Convient-il, après tout-ceci, de citer encore à l’appui de nos revendications contre la forêt de Quintin l’opinion de notre illustre compatriote Châteaubriand ? Je le ferais volontiers, s’il n’avait émis à son tour, touchant le site de Brocéliande, une idée qu’on peut dire étrange et qui n’a point, que je sache, rencontré d’adhérents. Il ne veut pas que la forêt de Quintin soit Brocéliande, et en cela il a fort raison ; mais, par un amour exagéré du lieu de sa naissance, il veut que Brocéliande soit Bécherel [...] L’opinion de M. de Châteaubriand aurait-elle pour origine l’analogie lointaine qu’on peut trouver entre les deux mots Bréchéliant et Bécherel ? – Est-il d’ailleurs bien exact que le Roman de Rou place Bréchéliant près de Quintin ? – Comme nous le verrons plus loin, Wace, dans son roman de Rou, parle de Raoul de Gaël et des seigneurs « devers Bréchéliant ». Mais il ne mentionne point que la forêt soit au voisinage de Quintin.

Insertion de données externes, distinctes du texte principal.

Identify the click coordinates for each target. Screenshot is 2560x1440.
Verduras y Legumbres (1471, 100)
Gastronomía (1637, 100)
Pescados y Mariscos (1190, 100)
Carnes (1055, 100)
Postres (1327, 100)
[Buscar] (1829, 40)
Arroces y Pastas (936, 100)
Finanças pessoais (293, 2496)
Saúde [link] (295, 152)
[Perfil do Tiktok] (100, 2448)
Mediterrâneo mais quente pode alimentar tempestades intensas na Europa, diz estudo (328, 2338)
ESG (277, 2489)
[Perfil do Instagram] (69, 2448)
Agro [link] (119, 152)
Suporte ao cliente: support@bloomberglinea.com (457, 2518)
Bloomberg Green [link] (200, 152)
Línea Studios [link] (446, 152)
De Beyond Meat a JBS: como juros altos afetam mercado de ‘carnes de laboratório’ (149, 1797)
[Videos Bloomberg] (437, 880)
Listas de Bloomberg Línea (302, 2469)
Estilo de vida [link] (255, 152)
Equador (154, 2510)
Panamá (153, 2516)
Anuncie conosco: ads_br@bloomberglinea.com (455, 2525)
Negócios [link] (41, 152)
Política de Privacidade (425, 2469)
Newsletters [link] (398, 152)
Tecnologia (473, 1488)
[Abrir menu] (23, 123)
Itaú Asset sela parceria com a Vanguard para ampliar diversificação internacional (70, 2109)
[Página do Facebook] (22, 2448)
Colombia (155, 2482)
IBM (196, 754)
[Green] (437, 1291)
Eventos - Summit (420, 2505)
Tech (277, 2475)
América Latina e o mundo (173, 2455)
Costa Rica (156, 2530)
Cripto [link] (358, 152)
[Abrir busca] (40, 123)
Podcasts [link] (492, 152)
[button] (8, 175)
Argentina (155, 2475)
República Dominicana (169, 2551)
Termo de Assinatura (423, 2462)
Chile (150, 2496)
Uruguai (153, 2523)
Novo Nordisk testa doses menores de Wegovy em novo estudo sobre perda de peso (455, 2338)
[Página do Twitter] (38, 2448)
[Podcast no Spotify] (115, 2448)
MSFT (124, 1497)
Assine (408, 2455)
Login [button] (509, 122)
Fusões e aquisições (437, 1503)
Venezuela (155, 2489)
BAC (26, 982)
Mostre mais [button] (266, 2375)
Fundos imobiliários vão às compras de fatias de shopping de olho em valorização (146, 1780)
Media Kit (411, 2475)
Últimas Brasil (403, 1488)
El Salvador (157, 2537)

BELLAMY, Félix, La forêt de Bréchéliant, la fontaine de Berenton, quelques lieux d’alentour, les principaux personnages qui s’y rapportent, Vol. 1, Rennes, J. Plihon & L. Hervé, 1896, Voir en ligne. pp. 17-18

Chateaubriand est il venu en forêt de Brécilien ?

L’intérêt de Chateaubriand pour la forêt de Bréchéliant est peut-être nourri par ses liens familiaux avec les Farcy, héritiers des forges industrielles et copropriétaires de la forêt de Brécilien. Sa sœur Julie Marie Agathe de Chateaubriand (1763-1799) s’est en effet mariée avec Annibal de Farcy (1749-1825), à la chapelle du château familial de Combourg, en 1782 2.

Julie de Chateaubriand comtesse de Farcy
—  SANNIER, Jean, « Lucille de Chateaubriand », Bretagne, 1930, p. 99-103.
[page 102] —

Ces liens familiaux peuvent expliquer la connaissance que Chateaubriand a des Usemens de Brécilien. Dès 1812, il cite le chapître concernant la Fontaine de Barenton, alors que ce texte ne sera publié qu’à partir de 1840. Son beau-frère a pu lui en faire part. Peut-être même l’a-t-il consulté en mairie de Paimpont. Chateaubriand écrit avoir puisé l’eau de sa main à la Fontaine de Barenton... évocation plus poétique que réaliste.

En l’absence de preuve, nous ne pouvons aller plus loin et laissons à l’abbé Gillard la paternité de ses propres écrits.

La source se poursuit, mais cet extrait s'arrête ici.